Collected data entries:
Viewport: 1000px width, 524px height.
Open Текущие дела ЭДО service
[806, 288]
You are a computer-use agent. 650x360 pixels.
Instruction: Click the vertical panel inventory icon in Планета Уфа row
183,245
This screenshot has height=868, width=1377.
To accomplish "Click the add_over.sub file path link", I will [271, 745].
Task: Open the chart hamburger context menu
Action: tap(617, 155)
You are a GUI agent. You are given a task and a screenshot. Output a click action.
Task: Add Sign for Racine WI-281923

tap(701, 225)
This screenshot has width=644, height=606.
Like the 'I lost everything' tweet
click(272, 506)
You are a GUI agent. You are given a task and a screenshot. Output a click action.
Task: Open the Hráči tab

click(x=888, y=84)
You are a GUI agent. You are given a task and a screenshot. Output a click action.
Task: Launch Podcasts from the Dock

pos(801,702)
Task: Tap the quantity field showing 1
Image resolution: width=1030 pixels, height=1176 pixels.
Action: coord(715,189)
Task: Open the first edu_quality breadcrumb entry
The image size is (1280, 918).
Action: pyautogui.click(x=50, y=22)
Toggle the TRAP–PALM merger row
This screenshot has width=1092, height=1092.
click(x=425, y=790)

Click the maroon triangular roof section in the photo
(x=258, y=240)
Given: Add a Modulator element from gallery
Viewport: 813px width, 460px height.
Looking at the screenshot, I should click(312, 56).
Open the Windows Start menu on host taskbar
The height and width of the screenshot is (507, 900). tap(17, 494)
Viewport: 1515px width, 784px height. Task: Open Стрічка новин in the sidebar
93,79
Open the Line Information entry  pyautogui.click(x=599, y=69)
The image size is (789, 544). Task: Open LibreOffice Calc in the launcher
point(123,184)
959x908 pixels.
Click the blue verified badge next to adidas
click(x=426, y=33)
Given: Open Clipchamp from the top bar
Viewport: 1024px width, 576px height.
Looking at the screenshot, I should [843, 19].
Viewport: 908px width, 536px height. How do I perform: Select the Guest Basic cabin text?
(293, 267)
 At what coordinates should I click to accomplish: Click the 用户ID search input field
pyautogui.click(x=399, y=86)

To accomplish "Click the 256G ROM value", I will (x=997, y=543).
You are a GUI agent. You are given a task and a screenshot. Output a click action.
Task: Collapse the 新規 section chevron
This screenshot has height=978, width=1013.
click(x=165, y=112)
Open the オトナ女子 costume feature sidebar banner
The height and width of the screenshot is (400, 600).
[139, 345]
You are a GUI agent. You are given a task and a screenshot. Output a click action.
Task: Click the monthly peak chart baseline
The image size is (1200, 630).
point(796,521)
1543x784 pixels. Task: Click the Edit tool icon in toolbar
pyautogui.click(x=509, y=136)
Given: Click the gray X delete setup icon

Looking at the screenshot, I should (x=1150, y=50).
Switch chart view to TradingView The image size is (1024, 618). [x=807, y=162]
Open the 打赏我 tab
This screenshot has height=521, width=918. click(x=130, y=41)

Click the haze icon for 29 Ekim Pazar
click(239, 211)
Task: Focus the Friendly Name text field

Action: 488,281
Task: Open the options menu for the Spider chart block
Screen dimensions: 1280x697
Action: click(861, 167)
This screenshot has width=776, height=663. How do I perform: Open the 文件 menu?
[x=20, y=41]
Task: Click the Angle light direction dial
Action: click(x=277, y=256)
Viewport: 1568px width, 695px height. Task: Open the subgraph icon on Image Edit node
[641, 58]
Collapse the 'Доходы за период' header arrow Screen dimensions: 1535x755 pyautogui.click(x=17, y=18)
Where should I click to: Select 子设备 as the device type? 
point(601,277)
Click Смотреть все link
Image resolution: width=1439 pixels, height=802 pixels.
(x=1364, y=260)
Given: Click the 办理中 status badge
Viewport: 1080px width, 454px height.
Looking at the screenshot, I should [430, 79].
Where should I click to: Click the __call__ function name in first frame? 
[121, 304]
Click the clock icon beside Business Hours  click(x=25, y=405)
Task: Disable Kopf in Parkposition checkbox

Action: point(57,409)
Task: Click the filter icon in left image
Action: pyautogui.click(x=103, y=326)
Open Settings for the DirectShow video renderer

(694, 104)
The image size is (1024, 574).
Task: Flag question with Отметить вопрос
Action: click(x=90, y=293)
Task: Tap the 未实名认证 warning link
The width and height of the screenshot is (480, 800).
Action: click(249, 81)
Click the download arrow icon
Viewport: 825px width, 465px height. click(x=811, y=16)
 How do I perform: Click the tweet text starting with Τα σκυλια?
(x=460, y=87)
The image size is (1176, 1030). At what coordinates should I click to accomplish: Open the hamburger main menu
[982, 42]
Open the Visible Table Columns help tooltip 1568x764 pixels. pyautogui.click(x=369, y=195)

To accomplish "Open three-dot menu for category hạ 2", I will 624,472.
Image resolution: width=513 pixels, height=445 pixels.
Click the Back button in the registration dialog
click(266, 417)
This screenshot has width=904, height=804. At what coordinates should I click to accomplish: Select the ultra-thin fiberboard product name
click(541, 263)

▸ **The problem**: Across the data above, how many lines contain the string "entry"? Reply with the number and nothing else.

▸ **Result of the task**: 2